Ebû Ömer Züccâcî diyor ki: "Bir kimse, kavuşamadığı yüksek dereceden laf ederse, sözleri fitneye sebep olur. Bu dereceye yetişmesine mâni olur."
Mürşidin sohbetinde [yanında] edepli olmaya çalış! Ondan, ancak edebli olan, istifâde eder. (Tarîkatin esası, edebdir.) Edebi olmayan, Allahın rızasına kavuşamamıştır. Hülâsa, varlığı bırakıp, toprak gibi olup, büyüklerin hizmetine, sohbetine koşmalıdır. Yoksa, evliyânın sohbetine özenmemelidir. Fayda yerine zararlı olur. Sôfiyye-yi aliyye ile sohbet etmek isteyen, kendini, kalbini, malını, mülkünü düşünmemelidir. Bunları düşünen, maksadına kavuşamaz. Allahü teâlânın marifetini [rızasını], aramakta vakit kaçırma! Ebû Bekr-i Sıddîk buyurdu ki: "Allahü teâlânın marifeti [Onu tanımak], hiçbir sûretle tanınamayacağını anlamak demektir."

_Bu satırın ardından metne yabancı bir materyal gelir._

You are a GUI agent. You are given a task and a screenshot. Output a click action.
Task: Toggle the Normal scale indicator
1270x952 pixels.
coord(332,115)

İmâm-ı a'zam Ebû Hanîfenin, "Seni iyi tanıdım" sözü, "Anlaşılamayacağını iyi anladım" demektir. Tasavvuf, ızdırap çekmektir. Sükûn ve rahatlıkta, tasavvuf olmaz. Yâni, âşıkın mâşuku aramaya çalışması, çabalaması, mâşuktan başkası ile rahat etmemesi lâzımdır.
Mürîdin, Tevbe sûresi 118. âyetinde bildirilen, "Geniş olan yeryüzü, onlara dar olur. Kalbleri de, hiçbir şey ile rahat edemez oldu. Allahü teâlânın azâbından, ancak yine Ona sığınılacağını anladılar" sıfatta olması lâzımdır.
Allahü teâlâya olan aşk, bu dereceye varıp, yeryüzü daralır ve kararırsa, rahmet deryasının dalgalanarak, bu garîbe damlaması ile vahdet halvethânesine kabûl olunması umulur.